## Stored data:
----------

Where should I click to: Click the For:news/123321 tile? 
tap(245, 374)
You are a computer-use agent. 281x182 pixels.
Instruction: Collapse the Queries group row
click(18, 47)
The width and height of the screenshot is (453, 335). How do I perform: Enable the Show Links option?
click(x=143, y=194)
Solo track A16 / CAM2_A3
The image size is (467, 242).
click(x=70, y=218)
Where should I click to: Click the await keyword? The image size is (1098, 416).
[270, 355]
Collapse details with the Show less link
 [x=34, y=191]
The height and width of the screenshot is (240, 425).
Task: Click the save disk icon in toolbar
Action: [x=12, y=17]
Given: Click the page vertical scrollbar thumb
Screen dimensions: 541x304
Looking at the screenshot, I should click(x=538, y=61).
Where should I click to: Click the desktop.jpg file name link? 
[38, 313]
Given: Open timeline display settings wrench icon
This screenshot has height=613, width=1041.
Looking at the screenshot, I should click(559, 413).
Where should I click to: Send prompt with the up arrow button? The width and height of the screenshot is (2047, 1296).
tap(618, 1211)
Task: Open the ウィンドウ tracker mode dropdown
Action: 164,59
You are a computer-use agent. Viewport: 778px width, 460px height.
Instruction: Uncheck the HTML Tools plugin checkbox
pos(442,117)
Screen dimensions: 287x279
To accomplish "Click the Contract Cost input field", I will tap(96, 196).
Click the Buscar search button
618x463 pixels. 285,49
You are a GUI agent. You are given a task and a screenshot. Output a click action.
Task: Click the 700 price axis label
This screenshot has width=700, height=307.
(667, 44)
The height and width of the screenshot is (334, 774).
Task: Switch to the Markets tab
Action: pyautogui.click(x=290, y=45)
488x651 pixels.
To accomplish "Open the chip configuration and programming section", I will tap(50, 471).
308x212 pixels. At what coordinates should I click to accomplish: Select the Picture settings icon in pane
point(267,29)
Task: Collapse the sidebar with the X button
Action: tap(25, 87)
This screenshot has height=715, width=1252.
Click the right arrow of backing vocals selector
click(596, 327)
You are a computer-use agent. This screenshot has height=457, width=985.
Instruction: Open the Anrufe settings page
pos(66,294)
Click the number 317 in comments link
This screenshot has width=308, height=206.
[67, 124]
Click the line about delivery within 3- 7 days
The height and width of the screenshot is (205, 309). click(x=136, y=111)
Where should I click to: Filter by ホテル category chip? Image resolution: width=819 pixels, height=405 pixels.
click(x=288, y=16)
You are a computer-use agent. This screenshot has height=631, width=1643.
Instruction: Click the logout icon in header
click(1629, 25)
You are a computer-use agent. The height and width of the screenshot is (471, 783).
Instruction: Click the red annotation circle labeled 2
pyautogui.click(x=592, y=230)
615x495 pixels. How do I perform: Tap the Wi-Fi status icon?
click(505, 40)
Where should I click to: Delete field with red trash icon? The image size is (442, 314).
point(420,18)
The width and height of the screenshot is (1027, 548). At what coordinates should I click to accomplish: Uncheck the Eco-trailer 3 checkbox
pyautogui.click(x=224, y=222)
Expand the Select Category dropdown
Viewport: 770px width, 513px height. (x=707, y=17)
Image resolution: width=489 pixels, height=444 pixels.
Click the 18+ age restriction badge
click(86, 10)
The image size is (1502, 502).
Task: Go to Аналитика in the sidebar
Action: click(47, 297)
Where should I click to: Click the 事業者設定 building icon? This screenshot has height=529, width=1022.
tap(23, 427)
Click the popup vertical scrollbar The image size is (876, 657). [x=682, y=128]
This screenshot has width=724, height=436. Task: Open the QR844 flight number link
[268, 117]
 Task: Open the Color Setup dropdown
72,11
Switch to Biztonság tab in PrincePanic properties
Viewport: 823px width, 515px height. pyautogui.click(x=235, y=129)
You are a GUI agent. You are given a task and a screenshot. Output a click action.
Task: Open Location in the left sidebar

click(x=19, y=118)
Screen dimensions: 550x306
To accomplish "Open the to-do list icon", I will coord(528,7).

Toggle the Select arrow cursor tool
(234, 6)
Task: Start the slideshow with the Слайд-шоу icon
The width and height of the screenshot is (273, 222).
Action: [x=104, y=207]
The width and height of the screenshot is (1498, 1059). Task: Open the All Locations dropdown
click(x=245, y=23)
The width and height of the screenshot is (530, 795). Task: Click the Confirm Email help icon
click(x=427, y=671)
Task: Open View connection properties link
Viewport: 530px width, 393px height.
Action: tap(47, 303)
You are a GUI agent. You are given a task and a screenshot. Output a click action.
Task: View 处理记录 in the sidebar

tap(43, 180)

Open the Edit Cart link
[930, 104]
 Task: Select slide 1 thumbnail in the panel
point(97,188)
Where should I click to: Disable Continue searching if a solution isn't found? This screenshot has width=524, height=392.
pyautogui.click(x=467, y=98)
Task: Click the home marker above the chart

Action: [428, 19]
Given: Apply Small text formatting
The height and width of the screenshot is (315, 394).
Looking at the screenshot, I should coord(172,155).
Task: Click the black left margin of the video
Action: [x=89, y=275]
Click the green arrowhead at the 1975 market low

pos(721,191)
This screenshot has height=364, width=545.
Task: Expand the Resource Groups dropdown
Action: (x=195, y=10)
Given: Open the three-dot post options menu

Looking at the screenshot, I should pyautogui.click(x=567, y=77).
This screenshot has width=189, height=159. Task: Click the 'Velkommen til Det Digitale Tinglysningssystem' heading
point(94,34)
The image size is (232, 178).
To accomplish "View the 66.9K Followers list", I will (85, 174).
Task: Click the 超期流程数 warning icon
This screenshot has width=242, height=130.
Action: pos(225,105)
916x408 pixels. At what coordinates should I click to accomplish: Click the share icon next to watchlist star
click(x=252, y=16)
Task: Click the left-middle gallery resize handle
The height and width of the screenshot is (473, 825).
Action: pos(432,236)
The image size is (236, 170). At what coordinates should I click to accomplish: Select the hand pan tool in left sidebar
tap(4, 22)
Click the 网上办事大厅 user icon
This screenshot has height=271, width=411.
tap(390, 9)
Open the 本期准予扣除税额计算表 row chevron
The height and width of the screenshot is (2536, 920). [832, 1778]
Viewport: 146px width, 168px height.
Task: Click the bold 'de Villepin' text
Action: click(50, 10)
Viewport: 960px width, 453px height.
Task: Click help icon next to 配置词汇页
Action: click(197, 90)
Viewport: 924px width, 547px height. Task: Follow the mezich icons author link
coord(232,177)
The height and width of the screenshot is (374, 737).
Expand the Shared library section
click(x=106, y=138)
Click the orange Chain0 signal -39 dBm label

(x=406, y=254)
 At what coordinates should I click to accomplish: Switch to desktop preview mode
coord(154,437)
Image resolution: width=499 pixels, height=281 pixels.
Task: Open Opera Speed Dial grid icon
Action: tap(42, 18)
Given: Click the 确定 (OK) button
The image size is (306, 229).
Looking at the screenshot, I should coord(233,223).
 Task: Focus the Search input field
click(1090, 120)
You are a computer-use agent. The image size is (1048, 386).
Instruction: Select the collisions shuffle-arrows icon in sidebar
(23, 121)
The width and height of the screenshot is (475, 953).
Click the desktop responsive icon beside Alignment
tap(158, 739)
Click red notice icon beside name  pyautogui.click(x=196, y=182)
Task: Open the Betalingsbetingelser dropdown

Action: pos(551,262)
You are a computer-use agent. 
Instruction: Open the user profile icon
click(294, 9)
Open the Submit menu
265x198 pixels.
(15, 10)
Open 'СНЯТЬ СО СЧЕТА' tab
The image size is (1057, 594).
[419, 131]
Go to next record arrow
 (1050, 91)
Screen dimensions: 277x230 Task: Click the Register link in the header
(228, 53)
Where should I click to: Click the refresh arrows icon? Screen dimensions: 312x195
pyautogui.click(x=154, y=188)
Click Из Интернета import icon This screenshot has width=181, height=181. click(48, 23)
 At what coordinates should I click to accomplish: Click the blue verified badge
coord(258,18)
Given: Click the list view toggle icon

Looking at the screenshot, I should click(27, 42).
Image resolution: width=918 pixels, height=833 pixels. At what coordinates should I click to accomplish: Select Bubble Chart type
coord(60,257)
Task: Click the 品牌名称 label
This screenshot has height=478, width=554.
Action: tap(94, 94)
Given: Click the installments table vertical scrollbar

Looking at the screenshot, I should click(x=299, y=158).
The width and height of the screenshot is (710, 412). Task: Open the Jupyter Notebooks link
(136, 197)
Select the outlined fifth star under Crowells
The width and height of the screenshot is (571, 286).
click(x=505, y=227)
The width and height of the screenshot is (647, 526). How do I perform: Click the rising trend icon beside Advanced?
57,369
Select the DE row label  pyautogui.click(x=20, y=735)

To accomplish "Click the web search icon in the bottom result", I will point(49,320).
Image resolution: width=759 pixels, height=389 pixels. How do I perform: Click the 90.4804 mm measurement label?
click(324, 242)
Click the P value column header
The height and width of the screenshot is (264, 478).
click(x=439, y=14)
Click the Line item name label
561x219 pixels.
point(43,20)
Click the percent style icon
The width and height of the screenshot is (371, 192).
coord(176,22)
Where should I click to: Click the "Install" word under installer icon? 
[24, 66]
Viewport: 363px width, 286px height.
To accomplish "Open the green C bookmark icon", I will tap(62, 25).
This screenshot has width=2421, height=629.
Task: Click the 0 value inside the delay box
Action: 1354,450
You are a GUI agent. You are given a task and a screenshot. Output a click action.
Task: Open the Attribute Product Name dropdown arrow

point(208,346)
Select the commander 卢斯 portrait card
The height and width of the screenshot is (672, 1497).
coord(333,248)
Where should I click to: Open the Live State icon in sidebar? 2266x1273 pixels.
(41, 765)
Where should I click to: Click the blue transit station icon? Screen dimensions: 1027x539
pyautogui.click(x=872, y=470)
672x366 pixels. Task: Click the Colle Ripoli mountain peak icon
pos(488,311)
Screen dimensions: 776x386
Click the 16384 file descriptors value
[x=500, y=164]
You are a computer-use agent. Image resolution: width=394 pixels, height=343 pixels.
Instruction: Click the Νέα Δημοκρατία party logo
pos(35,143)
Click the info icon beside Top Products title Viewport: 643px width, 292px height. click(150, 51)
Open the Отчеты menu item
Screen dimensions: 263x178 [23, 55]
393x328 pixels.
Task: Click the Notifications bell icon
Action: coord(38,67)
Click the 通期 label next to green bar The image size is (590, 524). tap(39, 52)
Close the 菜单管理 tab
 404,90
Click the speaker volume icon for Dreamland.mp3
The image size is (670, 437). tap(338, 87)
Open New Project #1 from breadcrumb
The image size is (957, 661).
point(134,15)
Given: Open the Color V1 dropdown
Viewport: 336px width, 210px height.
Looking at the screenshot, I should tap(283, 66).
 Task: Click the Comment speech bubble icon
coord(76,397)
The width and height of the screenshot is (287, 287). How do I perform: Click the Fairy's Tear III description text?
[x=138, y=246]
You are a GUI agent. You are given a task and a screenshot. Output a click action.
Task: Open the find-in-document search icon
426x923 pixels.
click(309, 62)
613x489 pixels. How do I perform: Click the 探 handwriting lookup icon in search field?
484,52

----------

## Work to complete:
Print only the lines from the one with "Open New Project #1 from breadcrumb" to the end of the records, both included.

## The answer:
Open New Project #1 from breadcrumb
The image size is (957, 661).
point(134,15)
Given: Open the Color V1 dropdown
Viewport: 336px width, 210px height.
Looking at the screenshot, I should tap(283, 66).
 Task: Click the Comment speech bubble icon
coord(76,397)
The width and height of the screenshot is (287, 287). How do I perform: Click the Fairy's Tear III description text?
[x=138, y=246]
You are a GUI agent. You are given a task and a screenshot. Output a click action.
Task: Open the find-in-document search icon
426x923 pixels.
click(309, 62)
613x489 pixels. How do I perform: Click the 探 handwriting lookup icon in search field?
484,52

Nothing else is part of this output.